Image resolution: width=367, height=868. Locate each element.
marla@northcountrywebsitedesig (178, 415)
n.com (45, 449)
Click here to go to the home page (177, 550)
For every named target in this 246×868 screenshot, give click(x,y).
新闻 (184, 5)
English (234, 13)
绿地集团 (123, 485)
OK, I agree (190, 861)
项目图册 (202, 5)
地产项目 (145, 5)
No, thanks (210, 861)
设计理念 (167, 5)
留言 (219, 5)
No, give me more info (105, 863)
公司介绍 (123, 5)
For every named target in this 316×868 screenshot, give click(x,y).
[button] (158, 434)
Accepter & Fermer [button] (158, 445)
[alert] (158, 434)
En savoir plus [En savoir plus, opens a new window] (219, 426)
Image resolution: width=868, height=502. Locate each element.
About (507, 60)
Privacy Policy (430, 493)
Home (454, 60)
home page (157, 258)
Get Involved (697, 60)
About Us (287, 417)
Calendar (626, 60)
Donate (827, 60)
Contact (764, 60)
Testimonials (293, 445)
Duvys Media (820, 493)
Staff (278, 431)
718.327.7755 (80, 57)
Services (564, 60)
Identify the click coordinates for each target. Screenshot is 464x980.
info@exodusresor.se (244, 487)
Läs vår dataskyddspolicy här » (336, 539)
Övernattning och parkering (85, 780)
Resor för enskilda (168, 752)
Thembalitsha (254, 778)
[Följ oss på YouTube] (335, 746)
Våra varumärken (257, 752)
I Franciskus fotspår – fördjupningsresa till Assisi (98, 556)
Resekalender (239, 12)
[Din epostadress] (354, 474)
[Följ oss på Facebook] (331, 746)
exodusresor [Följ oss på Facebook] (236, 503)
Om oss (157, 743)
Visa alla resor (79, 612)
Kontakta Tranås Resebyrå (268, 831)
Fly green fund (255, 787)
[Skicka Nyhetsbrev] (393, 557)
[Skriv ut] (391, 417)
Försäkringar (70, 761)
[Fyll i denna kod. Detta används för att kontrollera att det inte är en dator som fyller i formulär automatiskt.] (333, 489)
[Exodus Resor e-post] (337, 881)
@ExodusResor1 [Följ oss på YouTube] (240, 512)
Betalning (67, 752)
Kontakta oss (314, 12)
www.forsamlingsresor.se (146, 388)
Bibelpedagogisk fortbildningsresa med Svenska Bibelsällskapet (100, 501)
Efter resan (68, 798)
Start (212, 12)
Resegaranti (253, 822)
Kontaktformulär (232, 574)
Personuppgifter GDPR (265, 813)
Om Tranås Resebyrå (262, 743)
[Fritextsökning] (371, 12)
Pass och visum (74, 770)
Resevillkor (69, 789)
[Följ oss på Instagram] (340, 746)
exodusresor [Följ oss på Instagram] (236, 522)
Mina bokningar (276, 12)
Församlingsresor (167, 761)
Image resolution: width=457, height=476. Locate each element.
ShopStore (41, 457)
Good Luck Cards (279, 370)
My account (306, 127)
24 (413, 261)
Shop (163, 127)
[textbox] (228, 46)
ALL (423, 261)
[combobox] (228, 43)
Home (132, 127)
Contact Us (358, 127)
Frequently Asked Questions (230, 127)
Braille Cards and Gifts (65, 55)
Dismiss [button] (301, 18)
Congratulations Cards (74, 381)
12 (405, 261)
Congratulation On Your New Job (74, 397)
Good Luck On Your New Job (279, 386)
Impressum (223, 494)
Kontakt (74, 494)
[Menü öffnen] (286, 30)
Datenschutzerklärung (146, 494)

- **Exercise directions**: Rewrite all of the material above, substituting "Find each element" for every occurrence of "Locate each element" and leaving everything else unchanged.

- **Written response**:
Image resolution: width=367, height=868. Find each element.
marla@northcountrywebsitedesig (178, 415)
n.com (45, 449)
Click here to go to the home page (177, 550)
For every named target in this 246×868 screenshot, give click(x,y).
新闻 (184, 5)
English (234, 13)
绿地集团 (123, 485)
OK, I agree (190, 861)
项目图册 (202, 5)
地产项目 (145, 5)
No, thanks (210, 861)
设计理念 (167, 5)
留言 (219, 5)
No, give me more info (105, 863)
公司介绍 (123, 5)
For every named target in this 316×868 screenshot, give click(x,y).
[button] (158, 434)
Accepter & Fermer [button] (158, 445)
[alert] (158, 434)
En savoir plus [En savoir plus, opens a new window] (219, 426)
Image resolution: width=868, height=502. Find each element.
About (507, 60)
Privacy Policy (430, 493)
Home (454, 60)
home page (157, 258)
Get Involved (697, 60)
About Us (287, 417)
Calendar (626, 60)
Donate (827, 60)
Contact (764, 60)
Testimonials (293, 445)
Duvys Media (820, 493)
Staff (278, 431)
718.327.7755 (80, 57)
Services (564, 60)
Identify the click coordinates for each target. Screenshot is 464x980.
info@exodusresor.se (244, 487)
Läs vår dataskyddspolicy här » (336, 539)
Övernattning och parkering (85, 780)
Resor för enskilda (168, 752)
Thembalitsha (254, 778)
[Följ oss på YouTube] (335, 746)
Våra varumärken (257, 752)
I Franciskus fotspår – fördjupningsresa till Assisi (98, 556)
Resekalender (239, 12)
[Din epostadress] (354, 474)
[Följ oss på Facebook] (331, 746)
exodusresor [Följ oss på Facebook] (236, 503)
Om oss (157, 743)
Visa alla resor (79, 612)
Kontakta Tranås Resebyrå (268, 831)
Fly green fund (255, 787)
[Skicka Nyhetsbrev] (393, 557)
[Skriv ut] (391, 417)
Försäkringar (70, 761)
[Fyll i denna kod. Detta används för att kontrollera att det inte är en dator som fyller i formulär automatiskt.] (333, 489)
[Exodus Resor e-post] (337, 881)
@ExodusResor1 [Följ oss på YouTube] (240, 512)
Betalning (67, 752)
Kontakta oss (314, 12)
www.forsamlingsresor.se (146, 388)
Bibelpedagogisk fortbildningsresa med Svenska Bibelsällskapet (100, 501)
Efter resan (68, 798)
Start (212, 12)
Resegaranti (253, 822)
Kontaktformulär (232, 574)
Personuppgifter GDPR (265, 813)
Om Tranås Resebyrå (262, 743)
[Fritextsökning] (371, 12)
Pass och visum (74, 770)
Resevillkor (69, 789)
[Följ oss på Instagram] (340, 746)
exodusresor [Följ oss på Instagram] (236, 522)
Mina bokningar (276, 12)
Församlingsresor (167, 761)
Image resolution: width=457, height=476. Find each element.
ShopStore (41, 457)
Good Luck Cards (279, 370)
My account (306, 127)
24 (413, 261)
Shop (163, 127)
[textbox] (228, 46)
ALL (423, 261)
[combobox] (228, 43)
Home (132, 127)
Contact Us (358, 127)
Frequently Asked Questions (230, 127)
Braille Cards and Gifts (65, 55)
Dismiss [button] (301, 18)
Congratulations Cards (74, 381)
12 (405, 261)
Congratulation On Your New Job (74, 397)
Good Luck On Your New Job (279, 386)
Impressum (223, 494)
Kontakt (74, 494)
[Menü öffnen] (286, 30)
Datenschutzerklärung (146, 494)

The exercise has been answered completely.